Big Ten Harvest: Not So Friendly Confines

So now that it's over and everyone survived, what needs to be said about the Big Ten's experiment at Wrigley Field? First of all, credit to Pete Fiutak at College Football News for noting that we should have expected this from a conference whose very name is a mathematical misnomer.

Was this the first publicity stunt that was ladled with an extra dollop of publicity stunt? I doubt this is how it actually went down, but imagine if the Big Ten knew what it was doing all along? Imagine if the plan from the beginning was to play a "Westbound and Downs" game but not to announce it until just a day prior to the game?

You know what I'd call that? Marketing genius!

As Teddy Greenstein of the Chicago Tribune, a Northwestern alum whose beat is the Wildcats (imagine ... covering your alma mater), wrote that last Friday, "Well, if any football fans in America didn't already know about Saturday's game, they surely do now."
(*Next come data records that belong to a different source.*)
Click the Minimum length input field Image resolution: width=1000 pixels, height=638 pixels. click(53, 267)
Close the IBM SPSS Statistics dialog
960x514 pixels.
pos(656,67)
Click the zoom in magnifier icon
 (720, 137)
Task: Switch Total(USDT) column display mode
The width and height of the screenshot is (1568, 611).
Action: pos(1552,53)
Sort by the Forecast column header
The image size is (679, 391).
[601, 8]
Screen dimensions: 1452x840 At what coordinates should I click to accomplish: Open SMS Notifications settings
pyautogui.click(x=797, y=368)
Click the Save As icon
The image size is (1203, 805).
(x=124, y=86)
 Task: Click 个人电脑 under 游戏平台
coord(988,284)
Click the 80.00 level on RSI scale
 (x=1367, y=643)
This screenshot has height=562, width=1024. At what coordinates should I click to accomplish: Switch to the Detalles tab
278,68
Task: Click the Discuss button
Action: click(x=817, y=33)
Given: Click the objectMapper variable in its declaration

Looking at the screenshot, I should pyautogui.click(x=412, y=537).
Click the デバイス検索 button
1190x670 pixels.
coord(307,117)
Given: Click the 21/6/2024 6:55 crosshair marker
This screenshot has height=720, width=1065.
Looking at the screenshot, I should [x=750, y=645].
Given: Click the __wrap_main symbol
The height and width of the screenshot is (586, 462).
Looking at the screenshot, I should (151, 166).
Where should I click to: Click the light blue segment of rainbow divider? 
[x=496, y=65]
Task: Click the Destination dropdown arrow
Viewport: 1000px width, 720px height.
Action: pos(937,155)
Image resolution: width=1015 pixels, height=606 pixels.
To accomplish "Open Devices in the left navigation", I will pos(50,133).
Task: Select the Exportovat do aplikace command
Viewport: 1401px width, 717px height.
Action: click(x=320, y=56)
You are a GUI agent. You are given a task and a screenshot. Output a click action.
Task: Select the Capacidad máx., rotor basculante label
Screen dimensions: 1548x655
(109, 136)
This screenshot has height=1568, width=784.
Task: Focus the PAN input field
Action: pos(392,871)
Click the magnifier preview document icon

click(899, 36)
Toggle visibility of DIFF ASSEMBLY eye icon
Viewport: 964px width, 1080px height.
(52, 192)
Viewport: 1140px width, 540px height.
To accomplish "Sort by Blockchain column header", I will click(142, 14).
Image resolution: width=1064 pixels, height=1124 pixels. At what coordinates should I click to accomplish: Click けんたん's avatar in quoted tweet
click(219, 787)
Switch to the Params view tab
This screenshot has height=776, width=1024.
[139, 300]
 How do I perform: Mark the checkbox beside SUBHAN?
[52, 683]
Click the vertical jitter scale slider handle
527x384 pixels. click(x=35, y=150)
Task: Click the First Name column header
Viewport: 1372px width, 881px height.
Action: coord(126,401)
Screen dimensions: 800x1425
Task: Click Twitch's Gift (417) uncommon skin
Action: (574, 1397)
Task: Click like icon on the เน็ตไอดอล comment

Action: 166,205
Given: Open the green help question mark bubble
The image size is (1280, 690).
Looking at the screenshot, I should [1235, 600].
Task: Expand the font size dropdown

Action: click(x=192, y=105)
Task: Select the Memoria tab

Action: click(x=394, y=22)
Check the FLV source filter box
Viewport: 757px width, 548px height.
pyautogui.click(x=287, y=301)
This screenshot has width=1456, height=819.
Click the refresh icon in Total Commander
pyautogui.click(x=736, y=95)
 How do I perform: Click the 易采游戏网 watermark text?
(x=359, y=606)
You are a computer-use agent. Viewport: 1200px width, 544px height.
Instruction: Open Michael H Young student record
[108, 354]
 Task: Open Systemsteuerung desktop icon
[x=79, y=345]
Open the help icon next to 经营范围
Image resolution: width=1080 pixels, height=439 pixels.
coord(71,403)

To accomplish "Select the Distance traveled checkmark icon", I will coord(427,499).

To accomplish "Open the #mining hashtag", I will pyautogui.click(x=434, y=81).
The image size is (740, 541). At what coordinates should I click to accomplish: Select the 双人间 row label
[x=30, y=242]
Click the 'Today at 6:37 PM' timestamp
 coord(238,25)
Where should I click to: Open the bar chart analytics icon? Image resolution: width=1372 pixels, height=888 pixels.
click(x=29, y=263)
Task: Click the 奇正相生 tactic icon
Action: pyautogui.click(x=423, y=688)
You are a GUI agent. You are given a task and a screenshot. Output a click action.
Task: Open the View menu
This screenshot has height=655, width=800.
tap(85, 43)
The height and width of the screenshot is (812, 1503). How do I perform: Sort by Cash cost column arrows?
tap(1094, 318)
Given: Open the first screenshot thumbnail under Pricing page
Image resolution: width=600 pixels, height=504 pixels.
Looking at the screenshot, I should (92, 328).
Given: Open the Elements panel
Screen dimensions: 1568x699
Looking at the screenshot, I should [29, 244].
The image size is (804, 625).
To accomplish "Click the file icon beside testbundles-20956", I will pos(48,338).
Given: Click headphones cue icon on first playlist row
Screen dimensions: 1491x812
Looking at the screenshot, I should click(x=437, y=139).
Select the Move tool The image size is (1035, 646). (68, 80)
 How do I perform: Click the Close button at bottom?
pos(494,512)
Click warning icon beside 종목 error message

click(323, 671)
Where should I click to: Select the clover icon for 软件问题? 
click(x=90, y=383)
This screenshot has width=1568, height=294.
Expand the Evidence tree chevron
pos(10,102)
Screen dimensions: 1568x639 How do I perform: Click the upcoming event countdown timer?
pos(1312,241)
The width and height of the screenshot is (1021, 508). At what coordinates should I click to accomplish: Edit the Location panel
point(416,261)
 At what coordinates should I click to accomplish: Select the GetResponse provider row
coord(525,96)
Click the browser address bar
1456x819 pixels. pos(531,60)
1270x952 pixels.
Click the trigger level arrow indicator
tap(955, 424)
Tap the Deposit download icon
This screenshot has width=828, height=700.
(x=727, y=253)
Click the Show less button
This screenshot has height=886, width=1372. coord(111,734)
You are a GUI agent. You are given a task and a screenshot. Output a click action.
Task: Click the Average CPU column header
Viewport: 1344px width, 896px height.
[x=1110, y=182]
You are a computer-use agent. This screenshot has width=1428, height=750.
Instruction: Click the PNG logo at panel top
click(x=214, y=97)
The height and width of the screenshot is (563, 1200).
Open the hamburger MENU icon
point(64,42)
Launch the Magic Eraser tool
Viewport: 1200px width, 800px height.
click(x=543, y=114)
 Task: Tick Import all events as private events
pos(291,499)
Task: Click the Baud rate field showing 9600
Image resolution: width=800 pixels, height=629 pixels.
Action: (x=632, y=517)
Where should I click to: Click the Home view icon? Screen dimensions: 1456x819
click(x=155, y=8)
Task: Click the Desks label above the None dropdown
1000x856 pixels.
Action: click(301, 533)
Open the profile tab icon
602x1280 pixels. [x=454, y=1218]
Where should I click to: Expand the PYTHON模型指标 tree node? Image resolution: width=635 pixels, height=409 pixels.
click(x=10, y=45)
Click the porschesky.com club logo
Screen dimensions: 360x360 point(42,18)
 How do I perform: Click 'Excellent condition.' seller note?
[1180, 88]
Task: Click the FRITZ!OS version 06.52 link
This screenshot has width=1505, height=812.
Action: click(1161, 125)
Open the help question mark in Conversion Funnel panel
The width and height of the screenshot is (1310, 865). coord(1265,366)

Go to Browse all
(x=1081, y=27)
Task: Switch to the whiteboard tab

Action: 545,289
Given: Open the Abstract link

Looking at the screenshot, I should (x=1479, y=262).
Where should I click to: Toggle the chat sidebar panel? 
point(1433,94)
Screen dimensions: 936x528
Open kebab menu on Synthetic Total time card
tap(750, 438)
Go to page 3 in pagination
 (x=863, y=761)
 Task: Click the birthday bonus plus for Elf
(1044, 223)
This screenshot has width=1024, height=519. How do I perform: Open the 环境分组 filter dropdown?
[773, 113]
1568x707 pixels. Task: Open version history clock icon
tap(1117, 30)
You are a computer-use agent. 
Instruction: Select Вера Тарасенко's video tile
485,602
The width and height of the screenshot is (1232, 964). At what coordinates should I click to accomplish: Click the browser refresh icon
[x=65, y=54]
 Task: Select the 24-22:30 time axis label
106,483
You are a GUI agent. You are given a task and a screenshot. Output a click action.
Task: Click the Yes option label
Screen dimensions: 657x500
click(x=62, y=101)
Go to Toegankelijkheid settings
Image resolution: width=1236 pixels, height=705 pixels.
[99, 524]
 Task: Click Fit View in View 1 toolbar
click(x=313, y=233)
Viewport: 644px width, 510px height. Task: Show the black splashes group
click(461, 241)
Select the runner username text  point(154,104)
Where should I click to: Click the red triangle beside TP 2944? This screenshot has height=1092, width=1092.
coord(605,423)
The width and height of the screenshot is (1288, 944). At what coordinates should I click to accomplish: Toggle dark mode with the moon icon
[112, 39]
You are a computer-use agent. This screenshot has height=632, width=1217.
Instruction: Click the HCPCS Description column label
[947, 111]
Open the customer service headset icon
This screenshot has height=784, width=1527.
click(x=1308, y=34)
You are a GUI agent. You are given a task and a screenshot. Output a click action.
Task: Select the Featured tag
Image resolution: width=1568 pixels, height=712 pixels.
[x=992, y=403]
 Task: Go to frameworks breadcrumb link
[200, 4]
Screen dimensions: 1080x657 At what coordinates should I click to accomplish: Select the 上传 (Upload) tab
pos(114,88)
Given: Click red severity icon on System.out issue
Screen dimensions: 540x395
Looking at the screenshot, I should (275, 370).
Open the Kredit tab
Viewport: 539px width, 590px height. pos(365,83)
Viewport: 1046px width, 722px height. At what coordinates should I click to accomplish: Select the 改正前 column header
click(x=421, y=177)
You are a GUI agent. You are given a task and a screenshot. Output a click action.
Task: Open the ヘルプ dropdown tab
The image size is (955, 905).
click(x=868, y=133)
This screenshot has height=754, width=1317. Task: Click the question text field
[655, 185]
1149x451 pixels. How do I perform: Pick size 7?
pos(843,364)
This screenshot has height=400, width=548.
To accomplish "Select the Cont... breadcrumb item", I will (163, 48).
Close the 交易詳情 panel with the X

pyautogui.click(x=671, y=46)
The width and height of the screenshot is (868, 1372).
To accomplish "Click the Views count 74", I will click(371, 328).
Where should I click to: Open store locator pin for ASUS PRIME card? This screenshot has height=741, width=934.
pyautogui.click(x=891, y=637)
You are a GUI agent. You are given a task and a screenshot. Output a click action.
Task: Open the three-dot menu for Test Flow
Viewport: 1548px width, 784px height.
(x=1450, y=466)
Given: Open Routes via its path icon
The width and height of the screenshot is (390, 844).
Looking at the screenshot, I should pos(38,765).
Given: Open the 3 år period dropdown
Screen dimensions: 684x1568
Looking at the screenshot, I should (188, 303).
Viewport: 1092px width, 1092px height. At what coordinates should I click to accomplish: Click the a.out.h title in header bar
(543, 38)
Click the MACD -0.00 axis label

Certainly, the "Losers Walk Classic" invited bizarre changes in routine. The obvious example is that referees had to re-spot the football after each change of possession and yet, not after the first and third quarters. A less obvious example: Since Illinois and Northwestern shared the same sideline, the two teams switched what side of the 50 they were situated on after halftime. Another: Choosing which end zone to defend during the coin toss became a moot topic.

As a one-time gimmick, I'm with Northwestern coach Pat Fitzgerald: "It's football. Let's go."